The Charlie Hebdo Prophet Muhammed cartoons and the awful terrorist attack that followed continue to haunt France. On September 25, a stabbing outside the magazine’s former headquarters injured two people. The suspect, a young Muslim man from Pakistan, claims he committed the attack as revenge for the cartoons. On October 16, a French public school teacher, Samuel Paty, was killed by an 18-year-old Muslim Russian immigrant because Paty showed the cartoons in class during a discussion about freedom of speech.
In response, French President Macron delivered a speech on “Islamic separatism,” where he said the biggest threat to France’s values and secularism was “radical Islam.” He went on to talk about his country’s failures in addressing the factors that have led to that separatism, saying, “we built a concentration of misery and difficulties. We concentrated populations according to origin and social milieu. We created neighbourhoods where the promise of the republic was never kept and where these most radical forms [of Islamism] became sources of hope.”
Yet, even amidst this recognition of failure, President Macron claimed that “Islam is a religion that is in crisis all over the world today. We are not just seeing this in our country.” This statement has drawn the condemnation and ire of Muslims worldwide and prompted Turkey’s President Recep Tayyip Erdogan to question Macron’s mental health. Muslims around the world have also boycotted French products.
However, I do agree with President Macron. Islam is in crisis around the world. Though it has nothing to do with the principles or the 1.8 billion practitioners of the faith. Islam is in crisis because it is being used. “By whom?” you ask? By just about every politically salient faction around the world. Extremist groups use it to mask their heinous attacks on humanity. Western governments use it to justify their discrimination and wars.
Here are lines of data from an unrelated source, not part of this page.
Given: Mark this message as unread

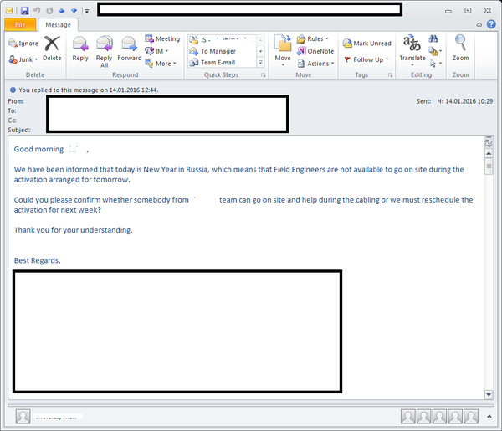Looking at the screenshot, I should [367, 44].
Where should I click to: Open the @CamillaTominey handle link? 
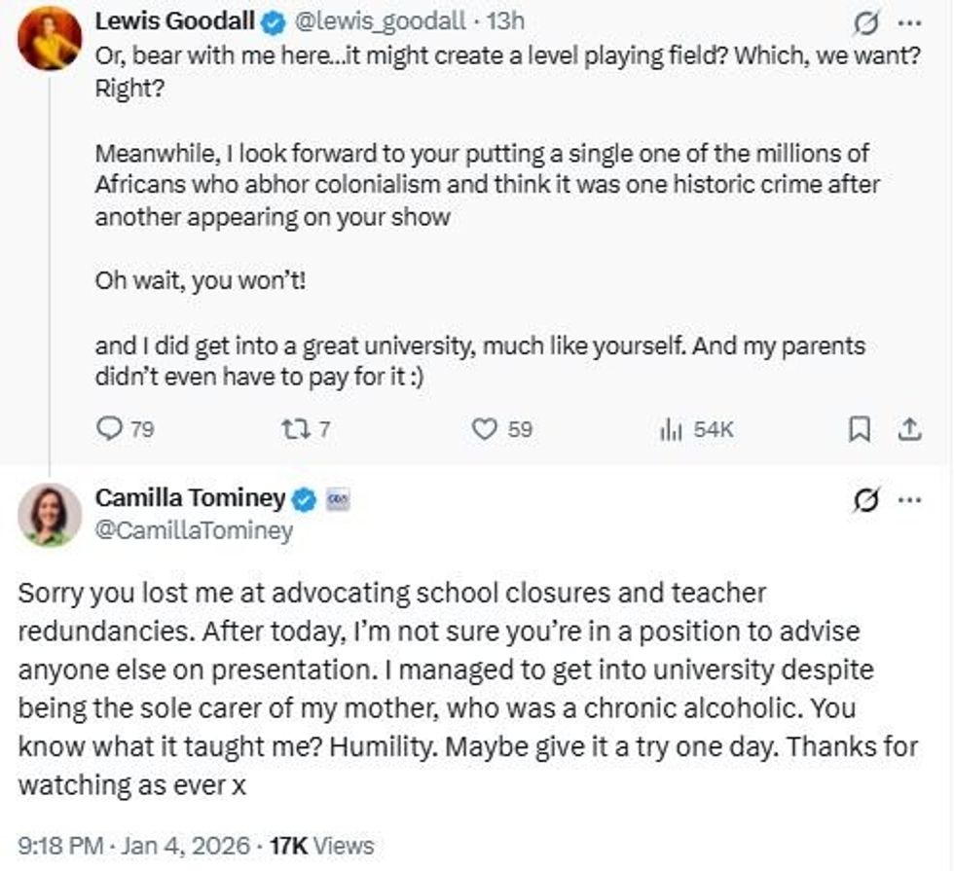tap(193, 531)
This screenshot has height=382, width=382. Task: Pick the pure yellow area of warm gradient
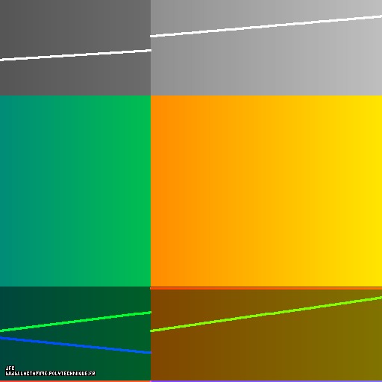371,191
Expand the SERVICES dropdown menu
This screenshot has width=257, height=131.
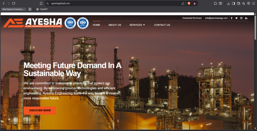tap(137, 25)
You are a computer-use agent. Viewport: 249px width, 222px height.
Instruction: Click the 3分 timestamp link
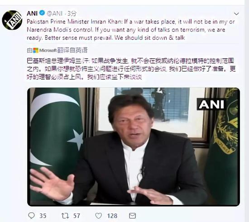point(72,14)
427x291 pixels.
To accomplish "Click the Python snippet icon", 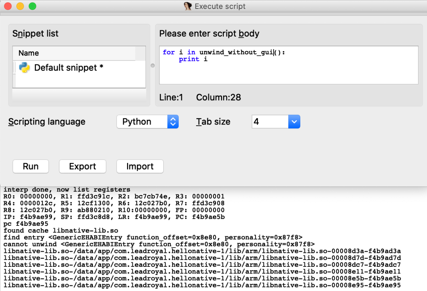I will click(x=24, y=68).
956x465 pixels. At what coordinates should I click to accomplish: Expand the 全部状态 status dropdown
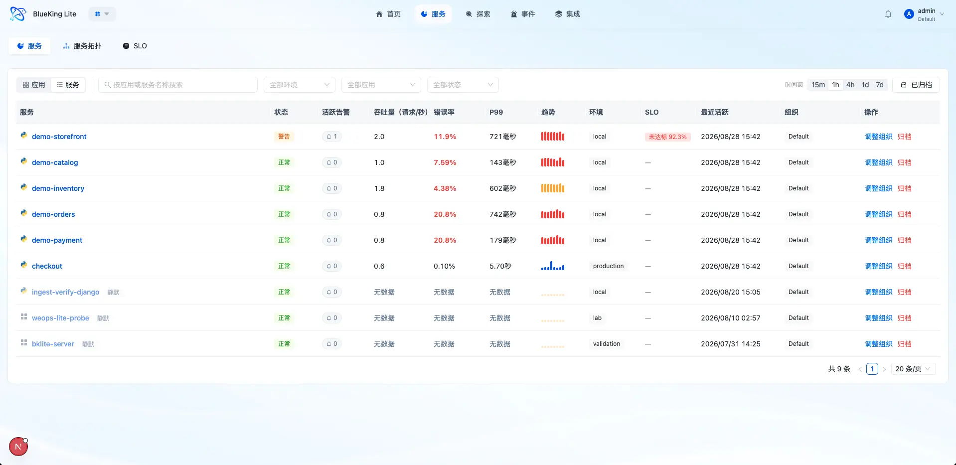(x=463, y=85)
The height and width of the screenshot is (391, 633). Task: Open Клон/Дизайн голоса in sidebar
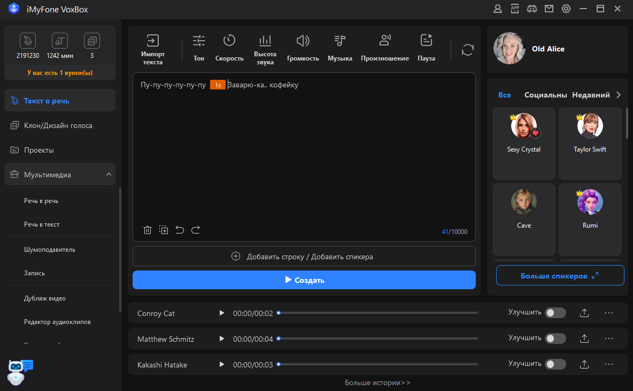click(58, 125)
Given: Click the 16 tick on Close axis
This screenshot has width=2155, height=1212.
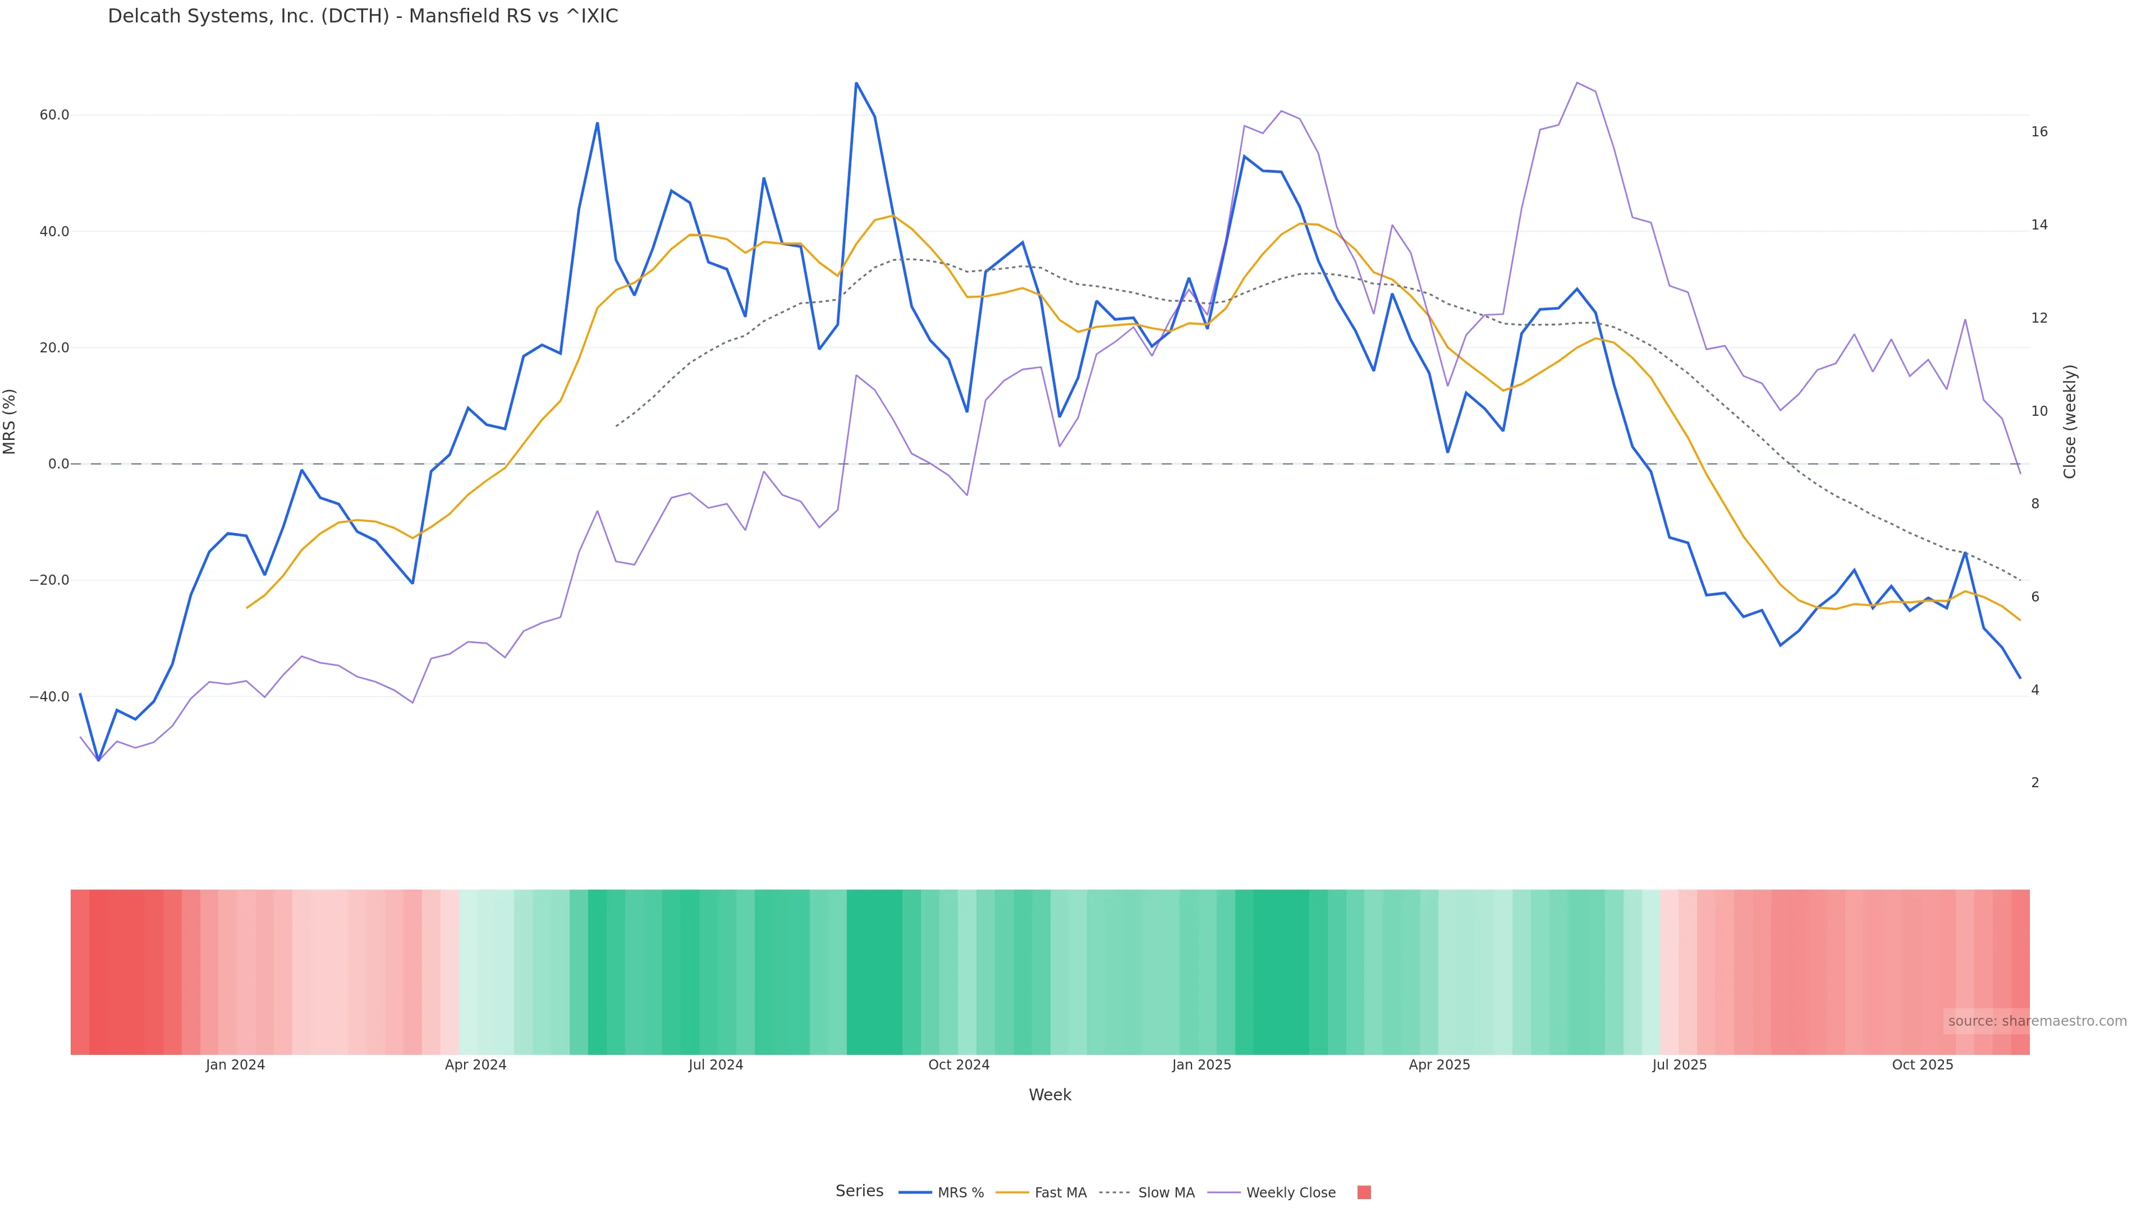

Eastern governments, such as Saudi Arabia and China, use it to defend the oppression of their people and Muslims around the world. Xenophobic, racist, and Islamophobic groups use it to strike fear into their societies and defend their paranoid, unreasonable views. All in all, Islam is being used as a tool for many different groups to further their own ends. As such, it is reduced to a monolith—a caricature of itself, if you will.
Quite frankly, I, along with the global Muslim community, am tired and fed up with having to endure this puppet show. We are tossed around from being the victim of Islamophobia to being the terrorist villain. This alternation is illustrated again in France. Following the murder of Samuel Paty, two women stabbed two other hijabi women near the Eiffel tower and called them “dirty Arabs,” telling them: “This is not your home.” A few days later, the Nice stabbing attack occurred in a church where a Tunisian immigrant killed three people. In the span of a few days, the Muslim community went from denouncing the terrorist attack that killed Paty, to decrying the hate crime that injured two hijabi women, to once again having to condemn yet another deadly attack.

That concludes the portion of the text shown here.